JupyterHub for UMD BSOS Courses
A cloud-based computing environment social science statistics and data science courses.
Motivation
In an increasingly data-driven world, learning modern data analysis techniques has become crucial for social scientists. New sources and methods of data collection such as web-scraping have given rise to an incredibly rich resource for data-driven research, but there has been a dearth of data science, machine learning, and related classes aimed at teaching undergraduate students whose backgrounds are in the social sciences.
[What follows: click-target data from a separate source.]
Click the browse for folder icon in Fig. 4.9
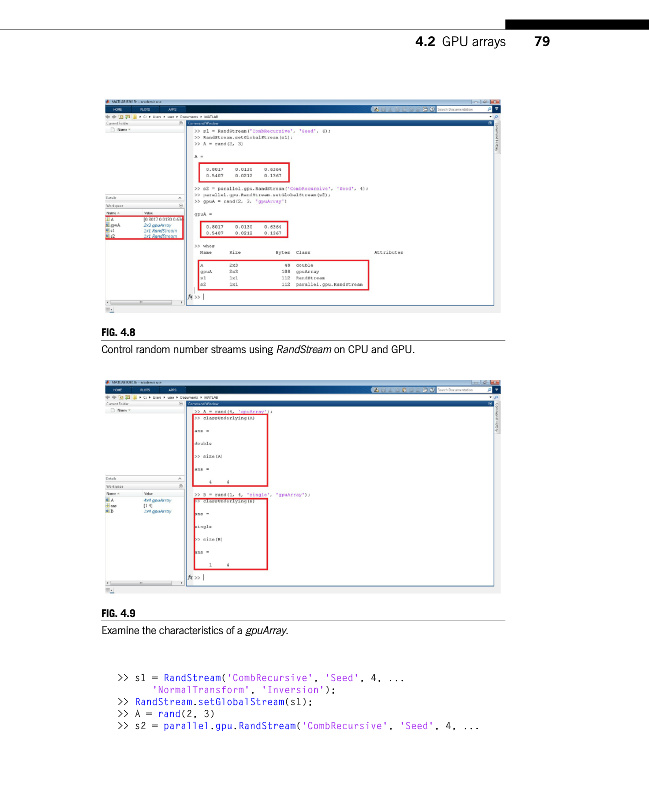 130,396
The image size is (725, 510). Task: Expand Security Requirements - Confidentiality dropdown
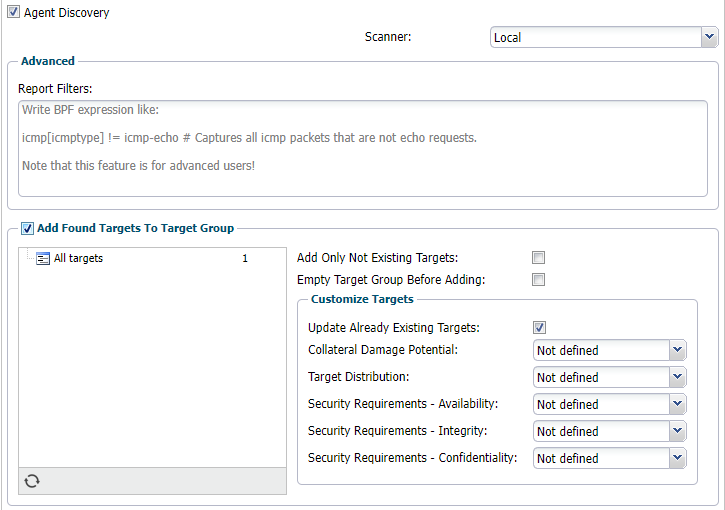(608, 459)
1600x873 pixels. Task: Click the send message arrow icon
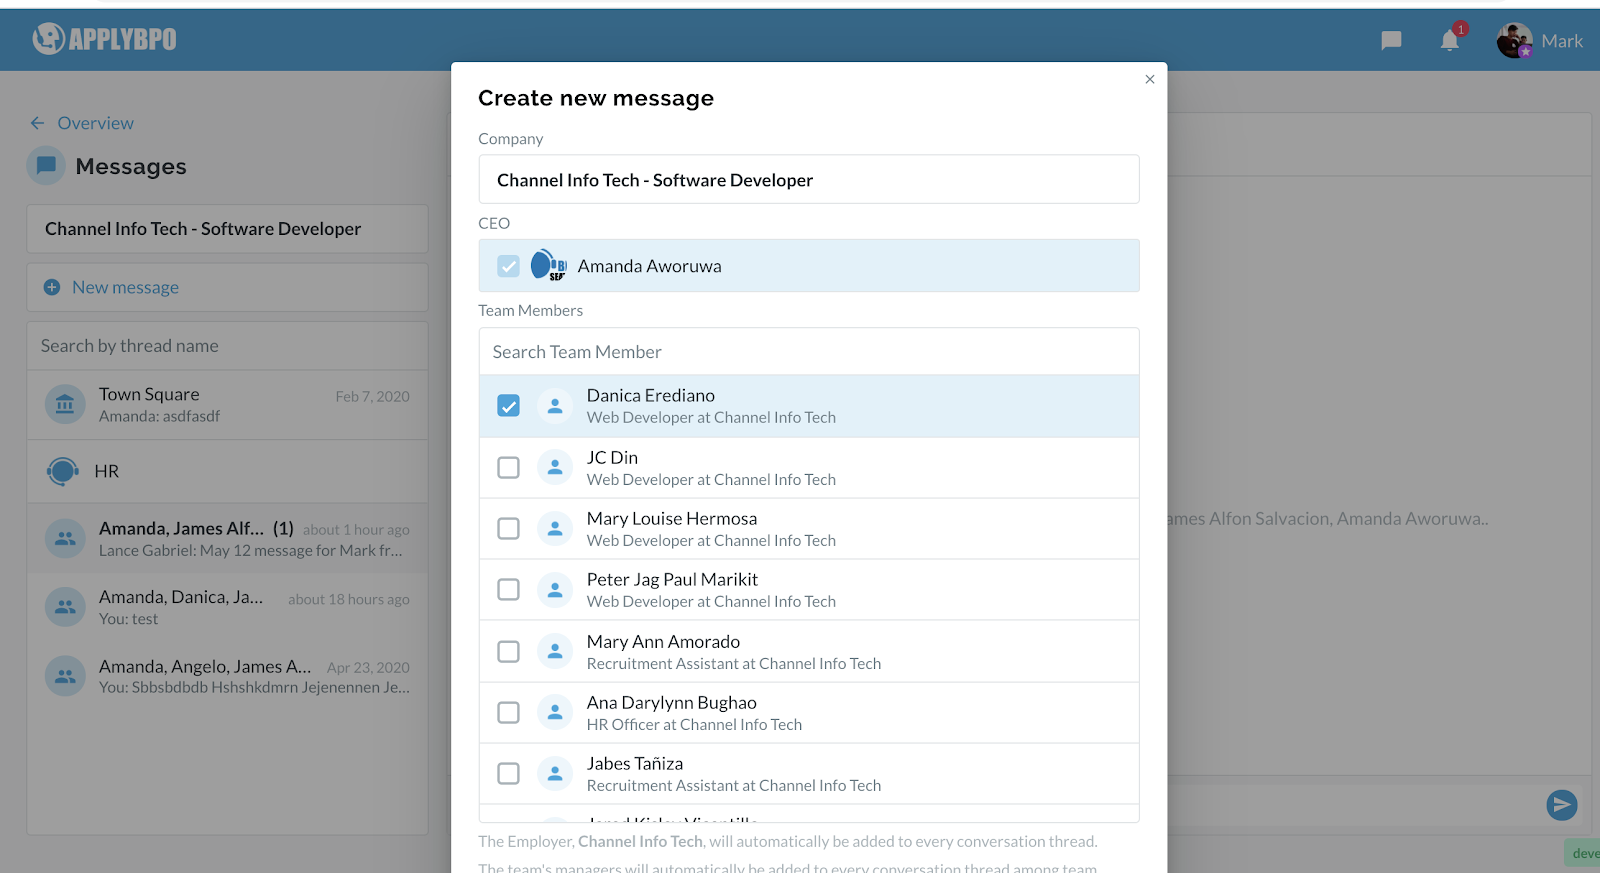click(1561, 804)
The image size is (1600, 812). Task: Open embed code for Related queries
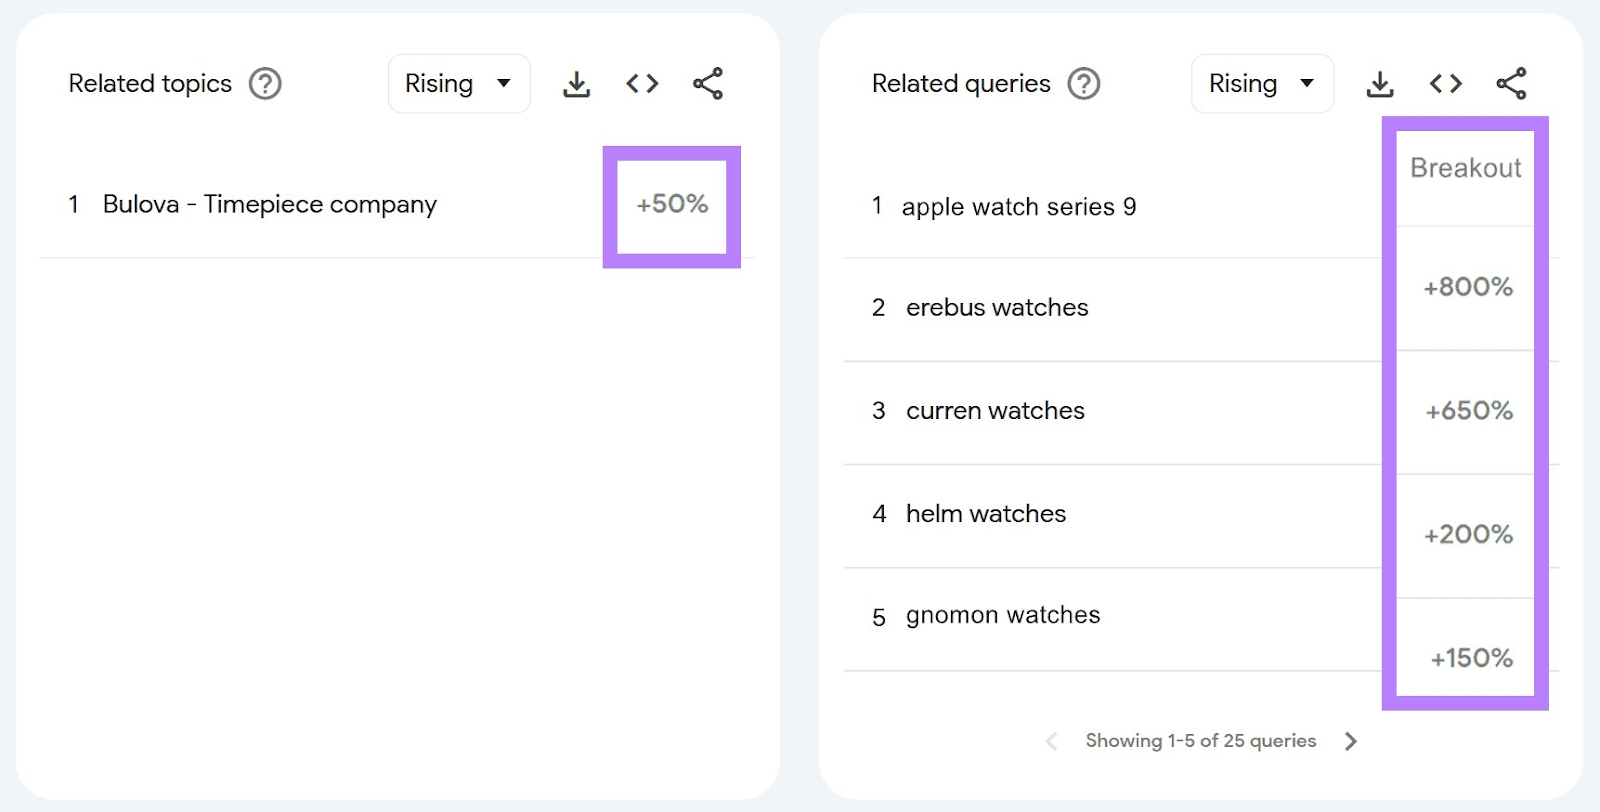click(x=1446, y=84)
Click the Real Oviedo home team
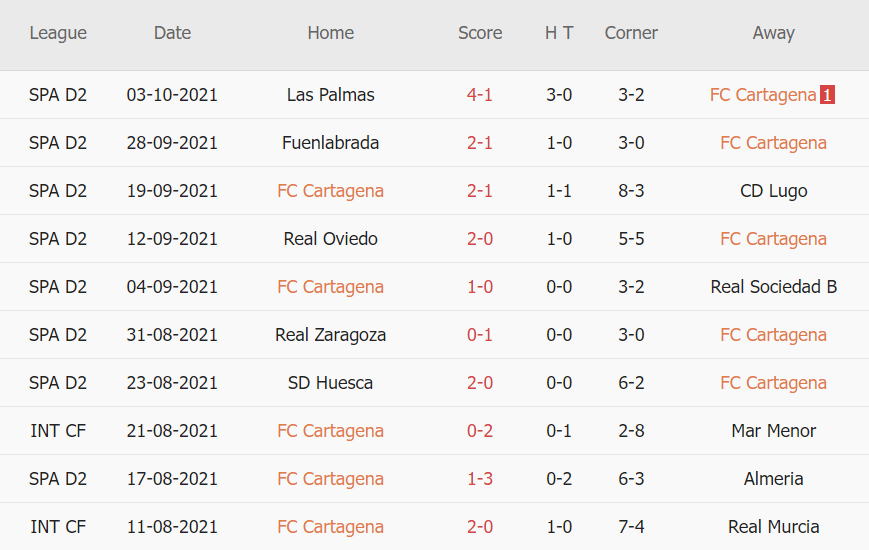Image resolution: width=869 pixels, height=550 pixels. pos(330,239)
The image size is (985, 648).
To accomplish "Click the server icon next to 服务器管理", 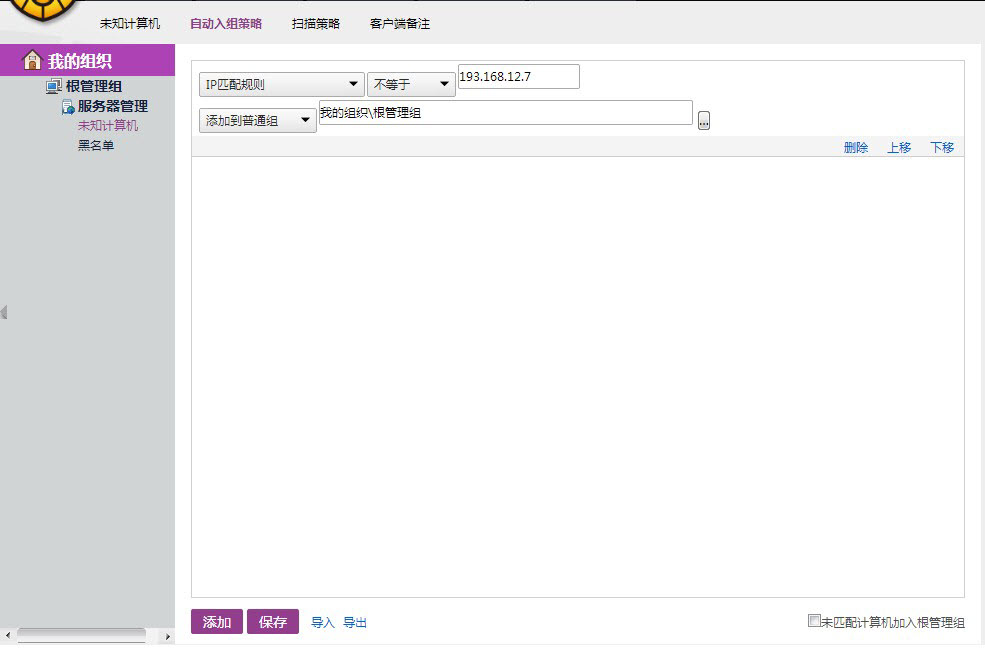I will (69, 107).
Our goal was to create courses within the College of Behavioral and Social Sciences (BSOS) at University of Maryland with these key philosophical drivers in mind:
- The course shall be accessible to everyone in BSOS.
- The software shall not be a barrier to the class.
- The tools and techniques learned in class shall be motivated by social science problems.
In particular, we sought to lower the barrier to entry into data science courses for students within social sciences who may not have had a strong math background and have not taken any programming courses. Furthermore, we aimed to demystify programming and avoid losing students who saw coding as a daunting task that they could not handle. To that end, we looked for solutions that helped us show the payoffs of coding with as little friction as possible, allowing students to see what was possible with as little lead-up and ramp up needed.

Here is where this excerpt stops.